Estate Planning Is Not A “One-And-Done” Project
Your family relations change. The laws change. The interpretation of how your family will be affected by these changes will also change. It’s a good idea to revisit your estate plan every three to five years to make sure that your estate plan will actually accomplish your current intentions for your estate.
Tailoring Your Estate Plan To Fit Your Needs
Your estate plan should address the facts of life, including death and disability. To do this, your plan may include:
- Health care directive (“Living Will”)
- Nursing home planning
- Power of attorney
- Supplemental needs trust
- Transfer-on-death deeds
- Conservatorship and guardianship
Benefit From My Experience
You probably wouldn’t ask a doctor fresh out of medical school to perform serious surgery on you. You should be sure that your estate planning attorney has the experience and expertise to deal with your family’s unique estate needs.
The team at Peterson Law Office, LLC has seen how estate plans succeed, how they sometimes fail. Attorney Peterson can help you choose which strategies are legitimate and which are mere gimmicks and you can depend on him to help you understand which legal options are the best fit for your unique estate planning goals.
Frequently Asked Questions
Estate planning is for everyone. It is never too late or too early to prepare for the future of your loved ones. Below are some common questions and answers about estate planning.
What if I don’t have children? Do I still need an estate plan?

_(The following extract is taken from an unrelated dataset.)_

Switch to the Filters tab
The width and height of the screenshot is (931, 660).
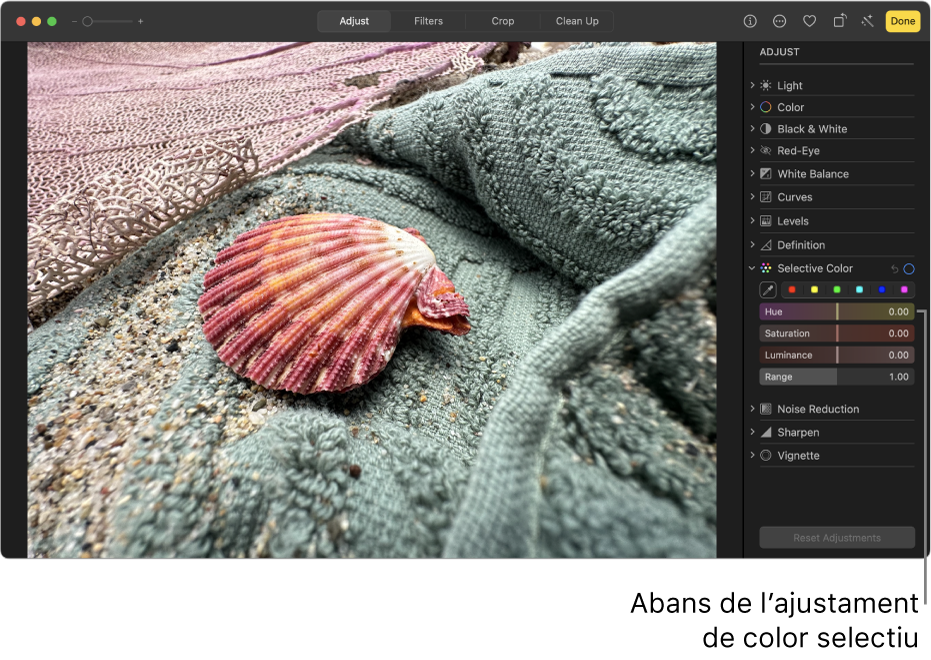coord(428,20)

Even if you don’t have heirs, you should still designate beneficiaries to inherit your assets instead of letting the state decide. This can be a favorite niece, a cousin, a charitable organization or even a close friend. You should also designate someone close to you to serve as a power of attorney for health care and finances.

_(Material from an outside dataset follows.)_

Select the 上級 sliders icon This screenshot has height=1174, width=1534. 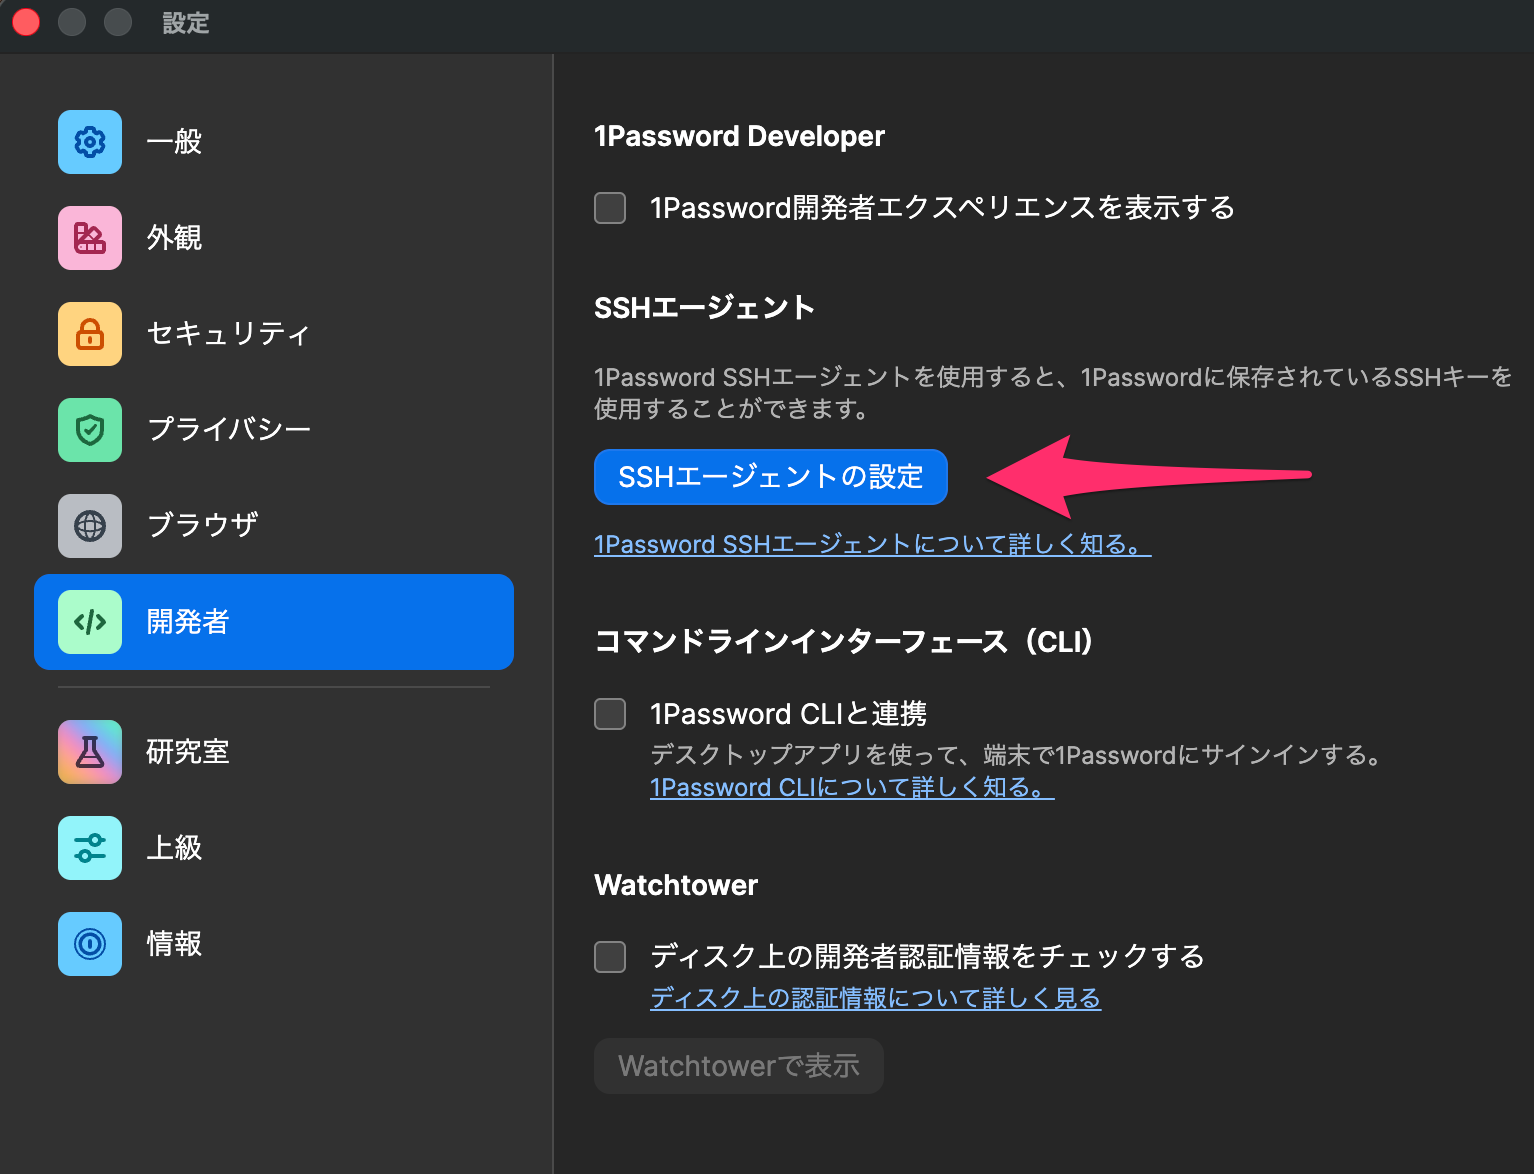click(x=89, y=848)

My husband and I have children from previous marriages, how can I ensure that my children will be taken care of?
The most important step you can take to protect your children is to have a clear estate plan including a will and possibly a trust that ensures your children will get their share of the assets. You can also name your children as beneficiaries in a life insurance policy, which does not pass down through a will.

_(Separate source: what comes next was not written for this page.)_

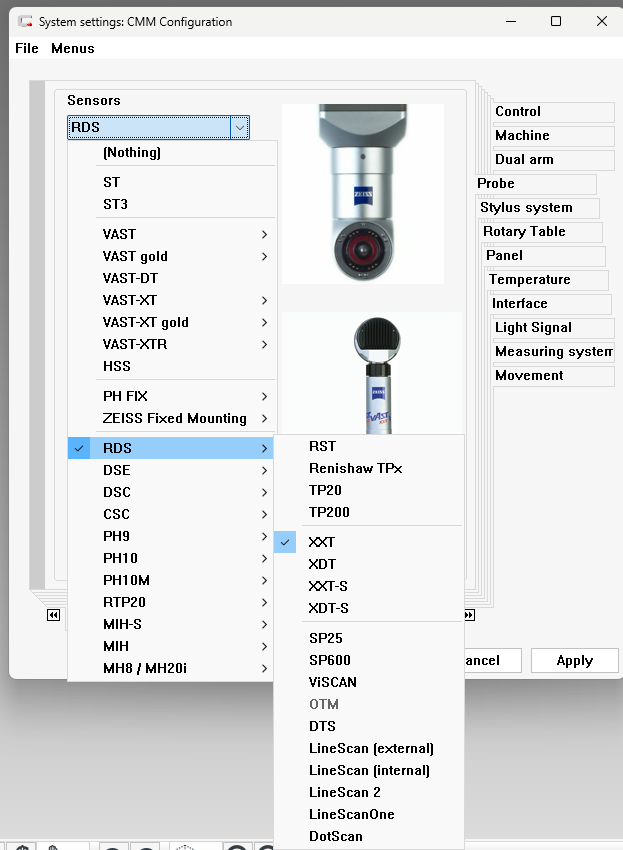
Task: Open the Temperature tab
Action: coord(530,280)
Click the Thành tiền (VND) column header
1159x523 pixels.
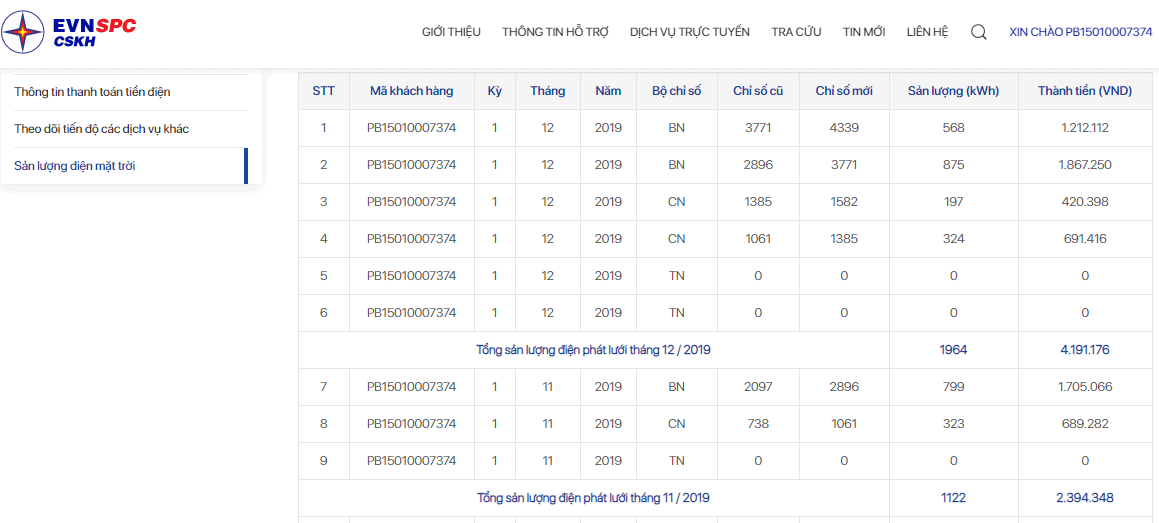(1084, 91)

My estate is very small, is an estate plan a waste of time?
No matter the size of your estate, you should still create an estate plan. For one, an estate plan may help your loved ones avoid probate, which can be expensive and time-consuming. Minnesota has a simplified probate process for small estates. The court may authorize an executor to distribute the assets without the normal probate process. However, this shortcut is not always a guarantee. A solid estate plan will ensure that your wishes for the distribution of your assets are followed.
My dad had an accident and can’t make medical decisions. My mom also can’t make medical decisions. He doesn’t have a health care power of attorney. What do we do?
If you don’t have a health care power of attorney in place, state law may choose who can make those decisions. However, if you have children, those decisions will typically pass to them. If you have someone specific in mind, you should include that decision in your estate plan.